VST Industries started off as the Vazir Sultan Tobacco Company, and became an affiliate undertaking of British American Tobacco group of the United Kingdom. It became fully independent and registered as VST Industries Ltd in 1983. British American Tobacco, through its subsidiaries, owns a 32.16% stake in the company.

== History ==
The company was incorporated on 10 November 1930 as the Vazir Sultan Tobacco Company Limited under the Hyderabad Companies Act No. IV of 1320 Fasli. In April 1983, it was renamed VST Industries Limited. Over the decades, the company established a presence in the Indian cigarette manufacturing industry with a portfolio of regional and national brands.

== Tobacco leaf operations ==
VST Industries is also engaged in the trading and processing of unmanufactured tobacco. According to the company, tobacco leaf procurement and processing form a key component of its operations, supporting both domestic cigarette manufacturing and exports to international markets.

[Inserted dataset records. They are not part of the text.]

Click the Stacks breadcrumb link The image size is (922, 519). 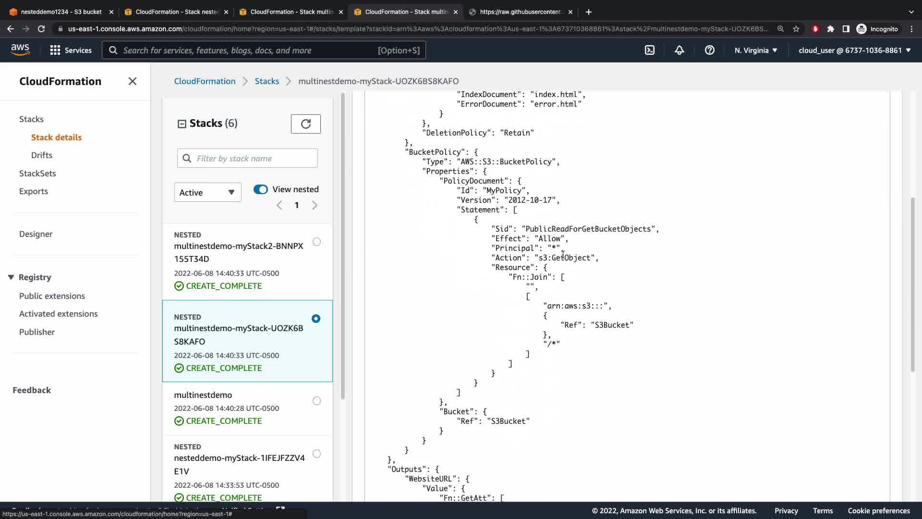coord(267,81)
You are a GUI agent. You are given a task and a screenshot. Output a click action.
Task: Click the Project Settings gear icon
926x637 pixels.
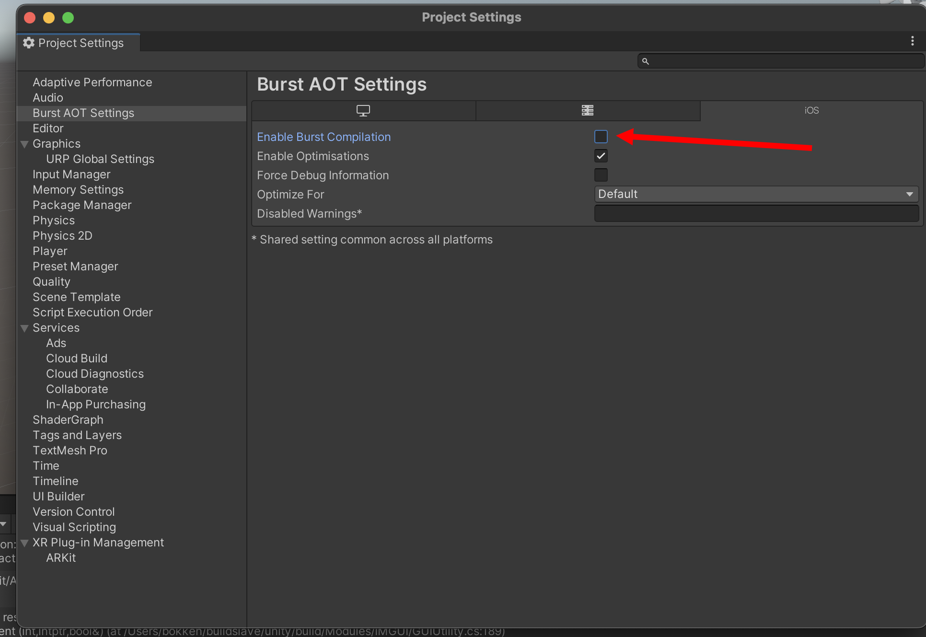[29, 43]
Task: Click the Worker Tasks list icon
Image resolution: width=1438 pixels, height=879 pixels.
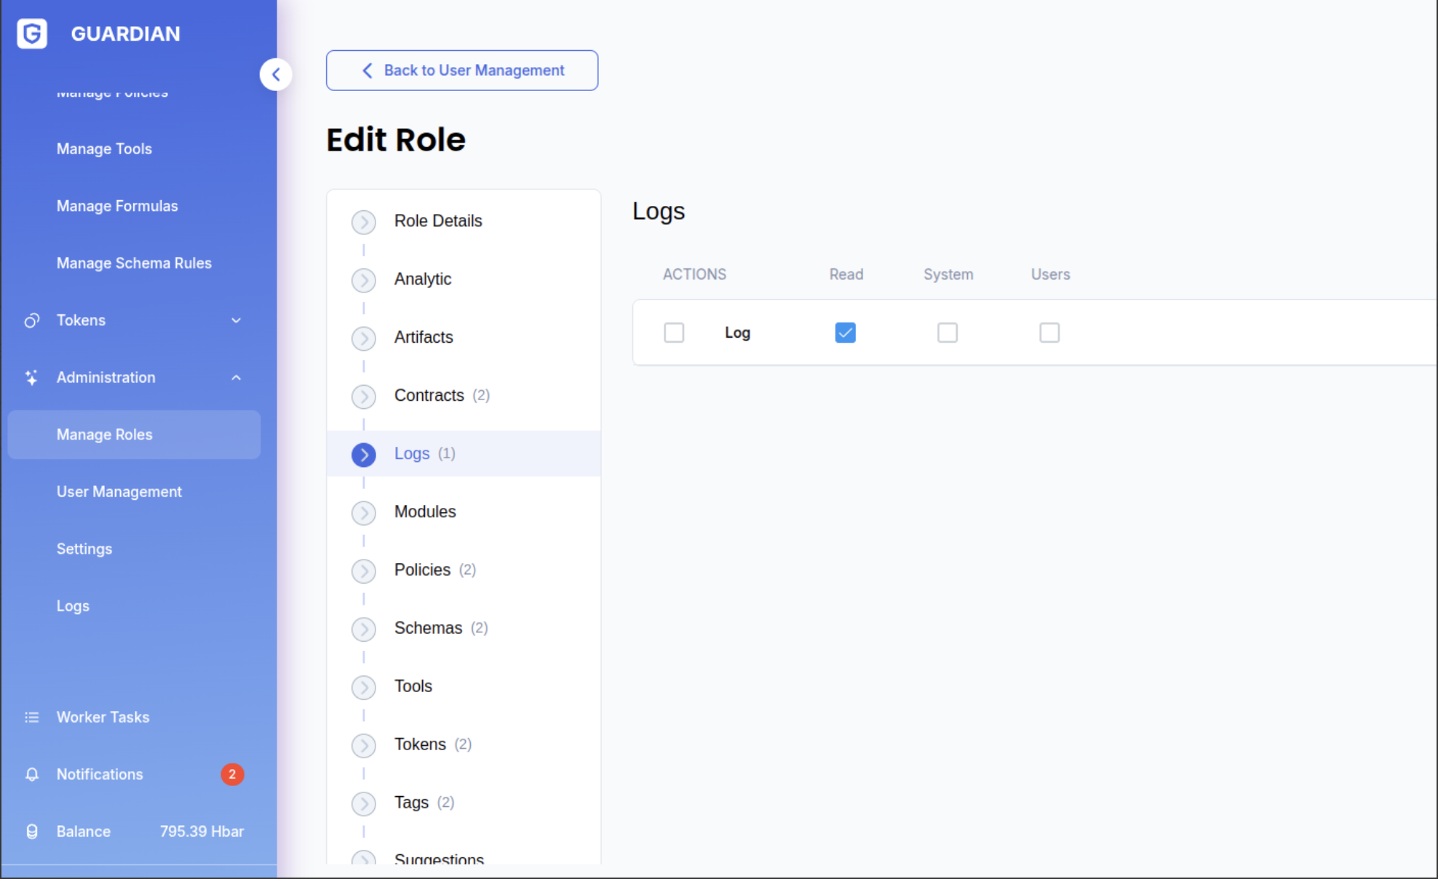Action: pyautogui.click(x=32, y=717)
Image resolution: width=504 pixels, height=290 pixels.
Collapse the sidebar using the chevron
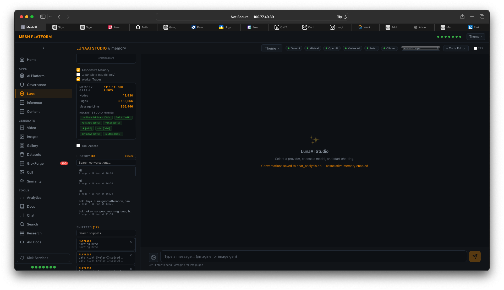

The company states that it works with a large network of contracted farmers across tobacco-growing regions in southern India and has developed specialised tobacco varieties, including Indian Oriental tobacco and Dark Fire Cured tobacco, for use in domestic and export markets. VST reports that its tobacco leaf business achieved a turnover of ₹472 crore in FY 2024–25, representing year-on-year growth.

== Operations ==
VST Industries’ principal business activities include the manufacture and trading of cigarettes and unmanufactured tobacco. The company operates manufacturing facilities at Azamabad, Hyderabad, and Toopran in Telangana. The Toopran facility, which integrates primary and secondary manufacturing divisions, became fully operational during FY 2024–25.

According to the company, VST distributes its products through a nationwide network of wholesale dealers and retail outlets and maintains regional offices in major Indian cities. Unmanufactured tobacco is also exported to overseas markets.

== Products and brands ==
VST Industries markets a portfolio of cigarette brands across different segments. Its brands include Total, Editions, Charms, Moments and Special. In FY 2024–25, the company introduced new variants such as Editions Trio, Total Spin and Total Paan Delight.

== Financial performance ==
For the financial year ending 31 March 2025, VST Industries reported revenue from operations of ₹1,80,943 lakh and a net profit of ₹29,039 lakh. The board recommended a dividend of ₹10 per share for FY 2024–25.

== Corporate social responsibility and ESG ==
VST Industries publishes an annual ESG report outlining its environmental, social and governance initiatives. According to the company, its CSR activities include programmes in healthcare, education, rural development and environmental sustainability. The company reported CSR expenditure of ₹844 lakh during FY 2024–25.

== Governance ==
The company is governed by a board comprising executive, non-executive and independent directors. As of April 2025, Naresh Kumar Sethi serves as chairman of the board, and Piyush Srivastava as managing director and chief executive officer.

== Shareholding ==
British American Tobacco Plc is the principal promoter of VST Industries and held approximately 32.16% of the company’s equity as of 2025. Other shareholders include institutional investors and public shareholders, including Bright Star Investments Private Limited.